Singh bros may have to pay Rs 1k cr tax on Daiichi deal

Sebi Rejects Ranbaxy Promoters' Plea For Waiver Of Rules Applicable To Block Deals

THE promoters of drug maker Ranbaxy Laboratories face the unwelcome prospect of paying around Rs 1,000 crore by way of capital gains tax to the government. The Securities and Exchange Board of India (Sebi) has rejected a plea from the promoters of Ranbaxy for a waiver of rules applicable to block deals through the stock exchanges. The proposed deal was intended to transfer the Singh family's 34.82% stake in Ranbaxy to Japanese drug firm Daiichi Sankyo.
    "The company had approached the regulator seeking relaxation of norms related to block deals. However, Sebi cannot relax the norms for one company since it will send
a wrong signal," Sebi officials said. Ranbaxy's CEO and MD Malvinder Singh declined to comment when asked whether he would now opt for an off-market transaction.
    In June this year, Japanese drug firm Daiichi Sankyo had acquired over 34% stake in Ranbaxy for Rs 9,576.3 crore. Daiichi paid a negotiated price of Rs 737 per share to Ranbaxy promoters. However, the global liquidity crunch and Ranbaxy's problems with US regulators have pulled the share prices of the company down to Rs 266, a drop of 64%. Ranbaxy had sought Sebi's approval to execute the deal at Rs 737 a share through the stock market. This permission has been denied by Sebi since there is a huge difference between the deal price and the current market price. When contacted, a Ranbaxy spokesperson said: "The deal is very much on track and will happen as sched
uled." However, the official declined to respond to queries on whether the company would execute the transaction off-market or how it plans to complete the stake transfer. The company also declined to comment on whether it planned to seek a fresh approval from the regulators.
    An e-mail sent to Daiichi Sankyo asking how it plans to complete the transaction and whether the company is willing to opt for an off-market transaction remained unanswered at the time of writing.
    In its application to the foreign investment promotion board (FIPB) in June this year, Daiichi Sankyo had sought the government's permission to acquire the promoter's 34.8% stake through the stock exchange.
Plunge in share price dashed Ranbaxy's block deal hopes
    Ranbaxy's promoters were keen to use the block deal route to sell their stake to Daiichi. Through this window, they can sell their shares through the stock exchange without being bound by price restrictions applying to a bulk deal and without having to pay long-term capital gains tax of around Rs 1,000 crore.
    Unlike an off-market transaction, which attracts a 10% long-term capital gains tax in
addition to 1% surcharge and an additional 3% tax on the surcharge, any transaction routed through the stock exchanges does not attract capital gains tax. A deal through the stock market will mean that Ranbaxy's promoters will have to pay a nominal securities transaction tax of 0.125% in addition to broker's fee and 12.5% service tax (on the broker's fee), which could run into a few crores.

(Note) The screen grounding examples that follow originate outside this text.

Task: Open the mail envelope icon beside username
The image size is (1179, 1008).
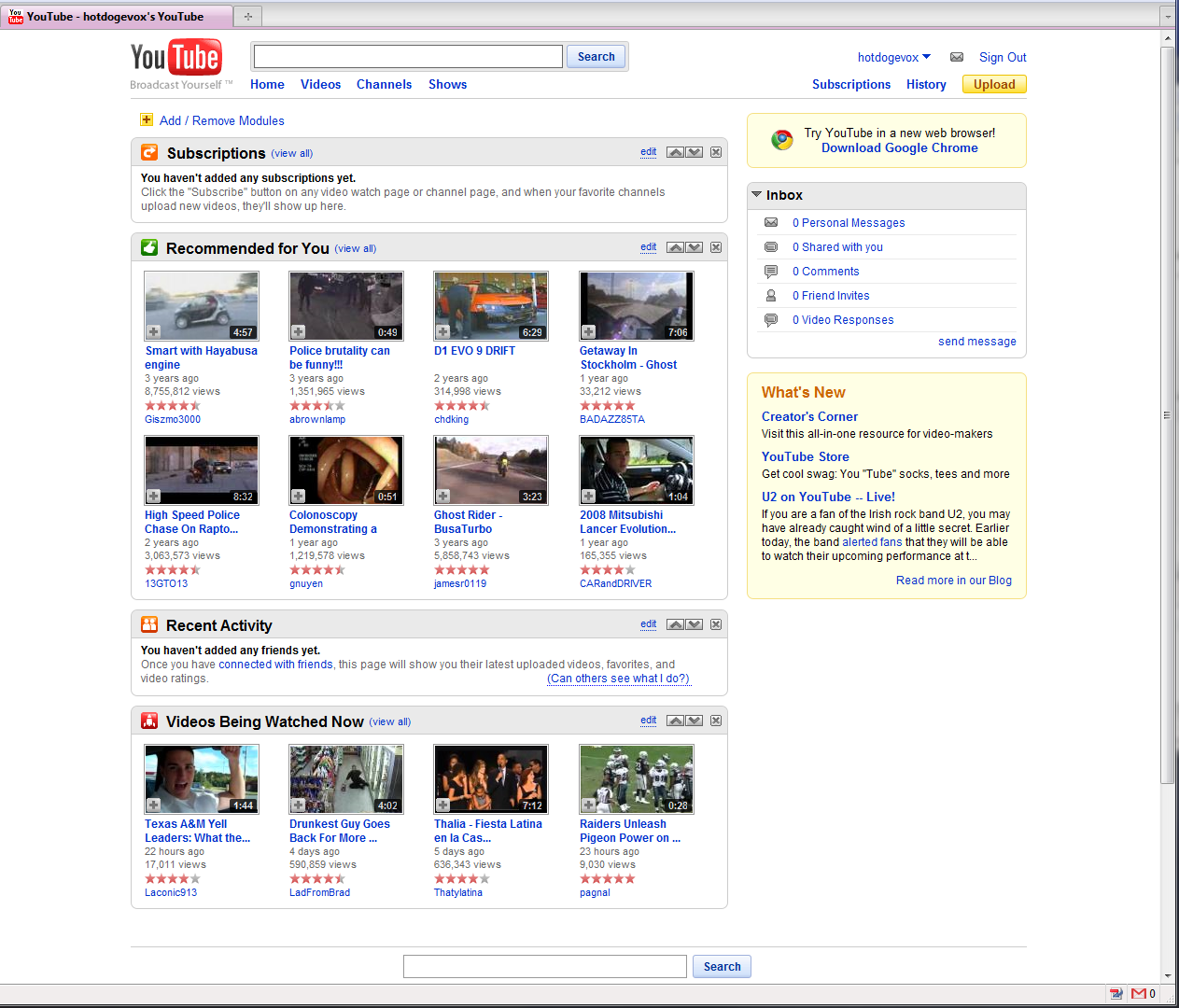Action: pyautogui.click(x=956, y=57)
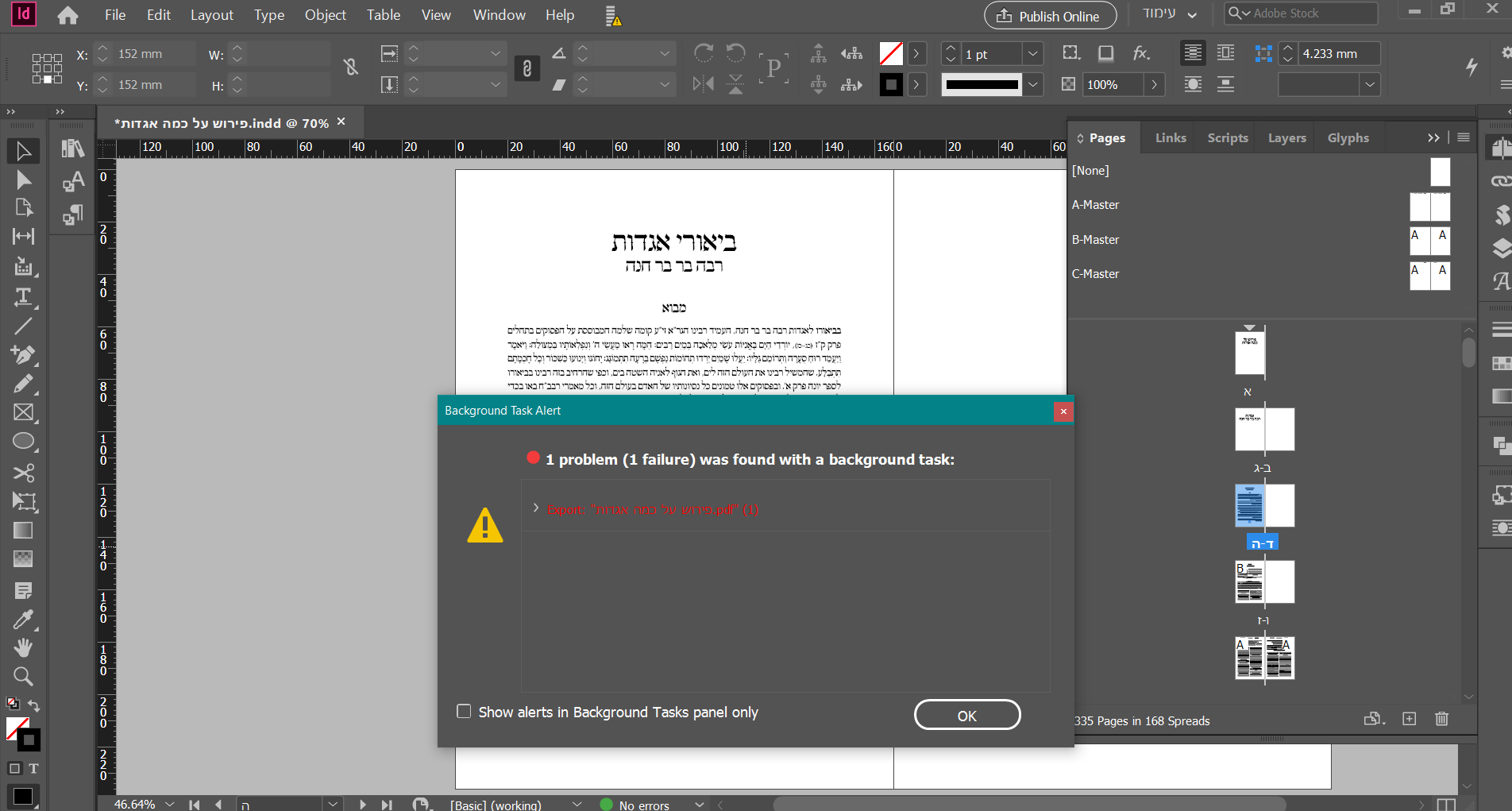Switch to the Glyphs tab
The image size is (1512, 811).
point(1348,137)
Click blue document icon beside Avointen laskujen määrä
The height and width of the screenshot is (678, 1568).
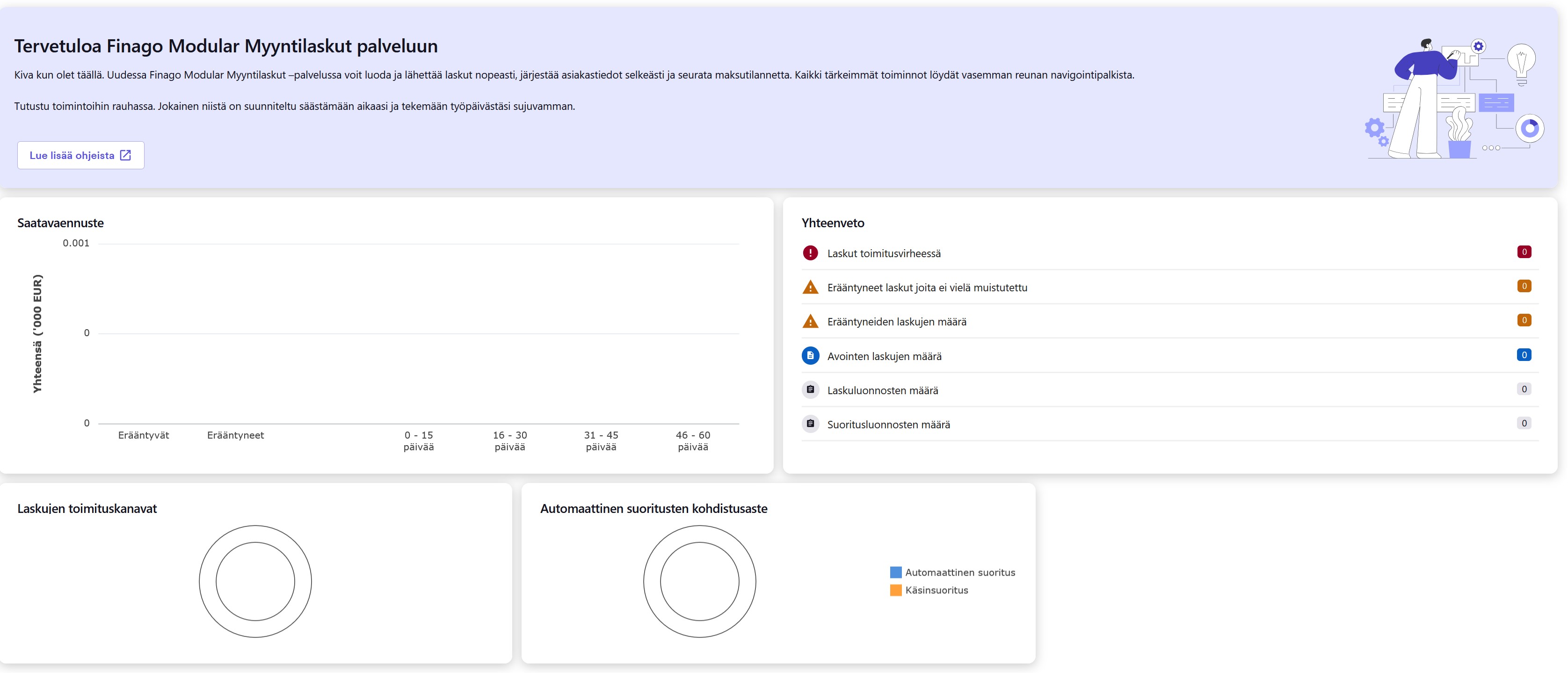pos(810,355)
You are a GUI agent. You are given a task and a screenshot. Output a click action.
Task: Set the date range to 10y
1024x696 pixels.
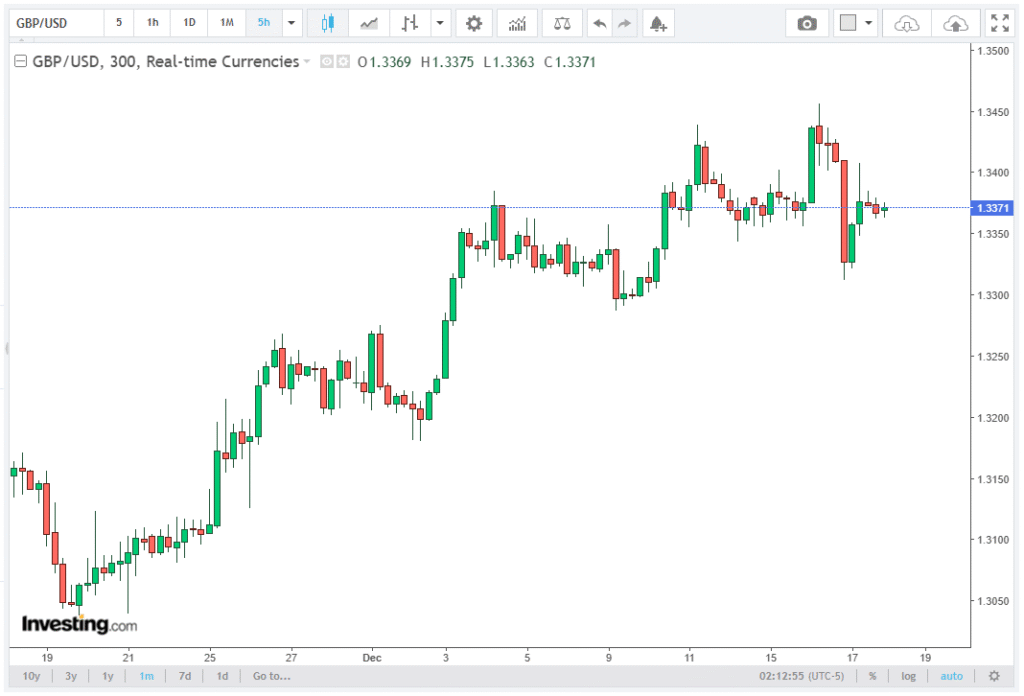(x=31, y=676)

    According to one school of thought, it is possible that Ranbaxy may have to go back to the Cabinet Committee on Economic Affairs (CCEA) to get approval for an off-market transaction, since the latter's approval
was for a transaction through the stock exchange. However, a prominent lawyer ET spoke to said this would not be necessary. "With Sebi rejecting the block deal option, the promoters have to pay the capital gains tax. However, it is not necessary to go back to the FIPB and CCEA to go in for an off-market deal since these authorities give general approval on investments in India," Akil Hirani, managing partner, Majmudar & Co said.

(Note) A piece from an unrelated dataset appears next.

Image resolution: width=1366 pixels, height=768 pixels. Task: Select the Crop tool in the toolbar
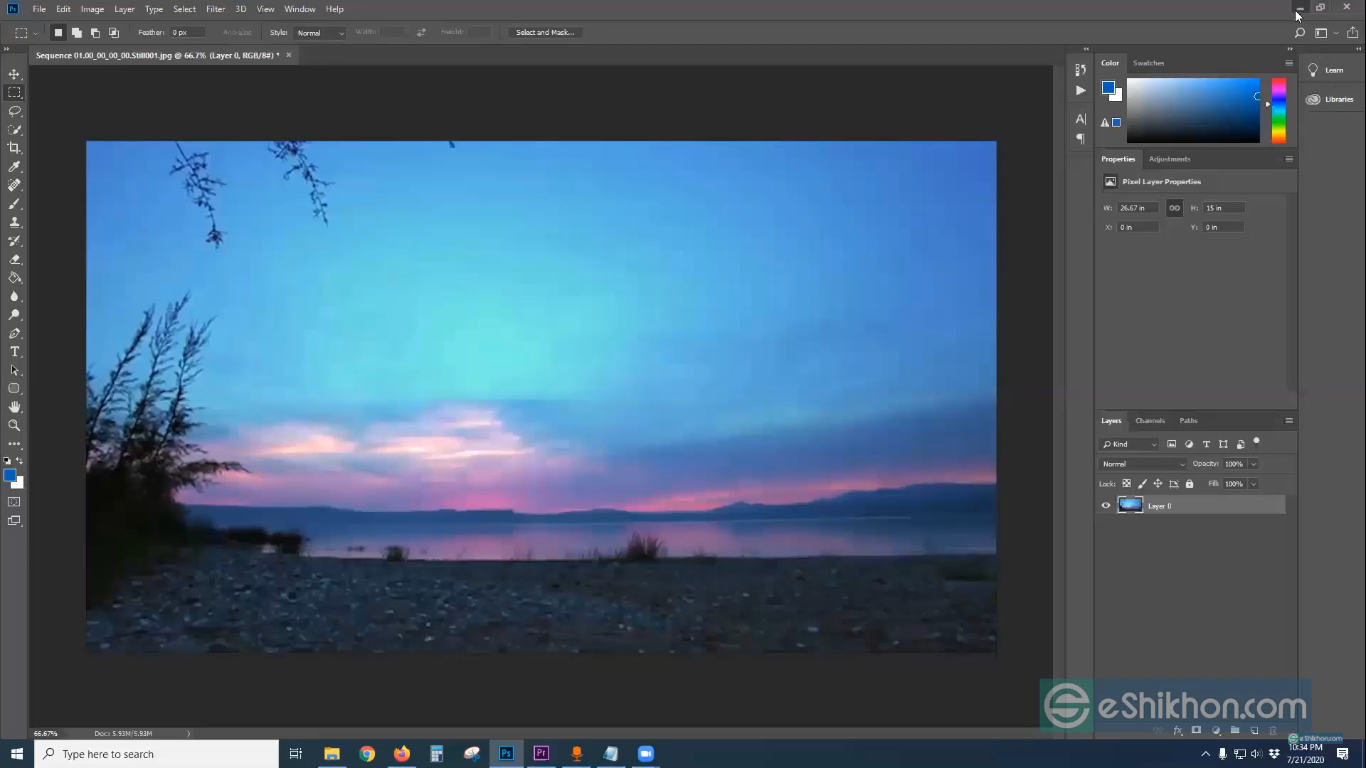[x=14, y=148]
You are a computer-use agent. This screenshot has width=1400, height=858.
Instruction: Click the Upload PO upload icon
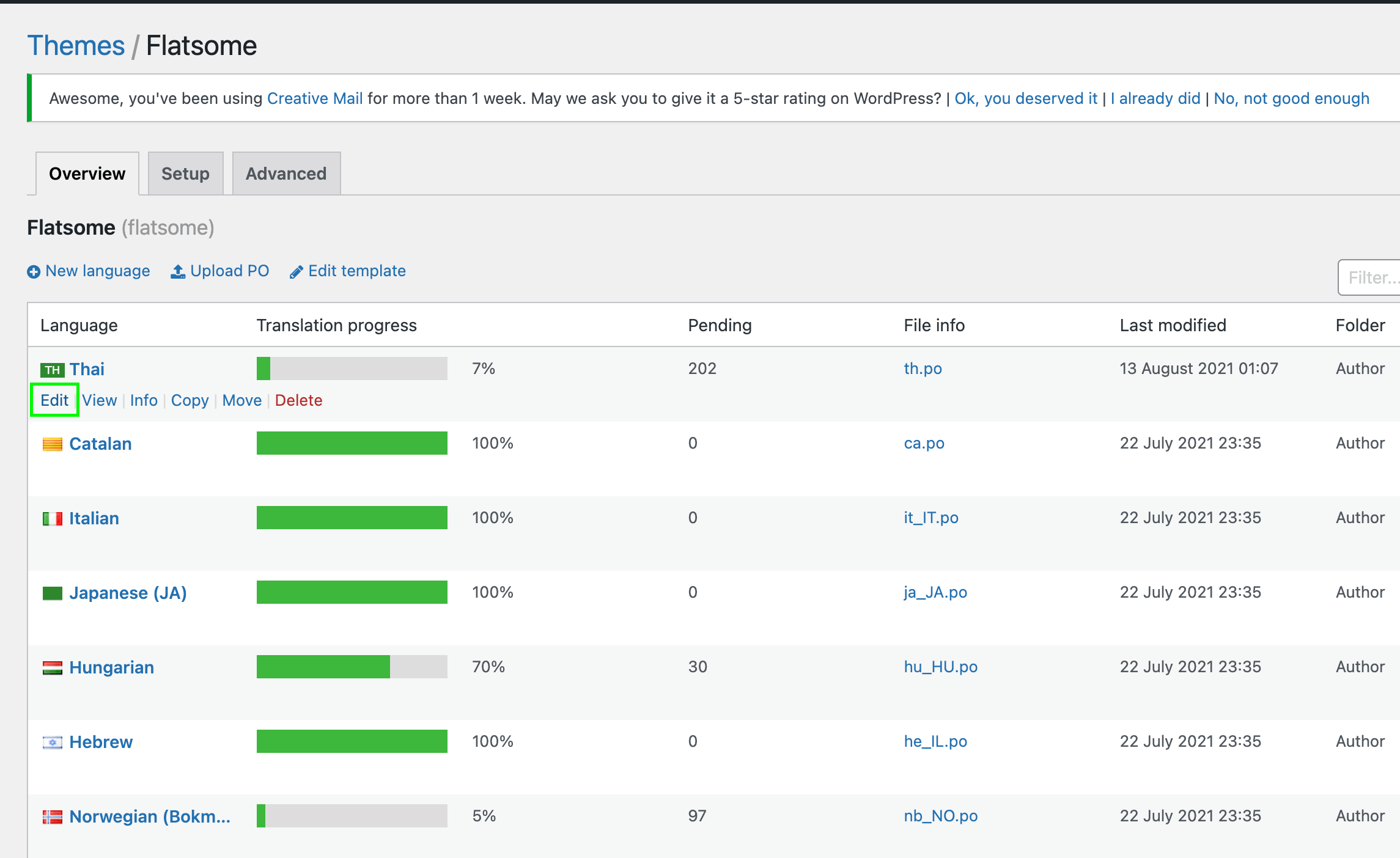tap(178, 271)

    However, Ranbaxy's troubles are unlikely to have any major implications for future
M&As in India Inc. "It is a oneoff transaction that got caught in the ongoing liquidity crisis and would not probably have any impact on similar deals in the future," said PricewaterhouseCoopers executive director Sanjay Hegde. Referring to the norms, sources in the know said the agreement between Ranbaxy promoters and Daiichi Sankyo has a clause which says that promoters' holding would be sold through a stock exchange transaction. A stock exchange transaction of this kind can be done either through a block deal or a bulk deal.
    A block deal must be done at a price which is close to the existing market price. There is a
time period, between 9.55 am and 10.30 am, during which block deals can be executed. A Sebi circular issued in September 2005 says that a trade with a minimum quantity of 5 lakh shares or having a minimum value of Rs 5 crore, executed through a single transaction on the stock exchange, will constitute a block deal. A block deal is subject to conditions like time period of trade, delivery-based trading and more significantly, a price range which should not be deviated by more than 1% from the closing price of the stock on the previous day.
    However, in the case of Ranbaxy, the scrip is currently trading much lower than the negotiated price of Rs 737. Therefore, Ranbaxy promoters would be able to sell their shares to Daiichi Sankyo through a block deal, only if the share price rises by as much as 64% from the closing price of Rs 266 at BSE on Thursday or if Sebi agrees to waive the 1% requirement.
    With Sebi rejecting the block deal route, the transfer of management to Daiichi will be delayed further. However, analysts tracking Ranbaxy expressed optimism. "The deal will go though off-market and the promoters will pay the capital gains tax. The promoter wants to invest more in real estate and Religare." an analyst said.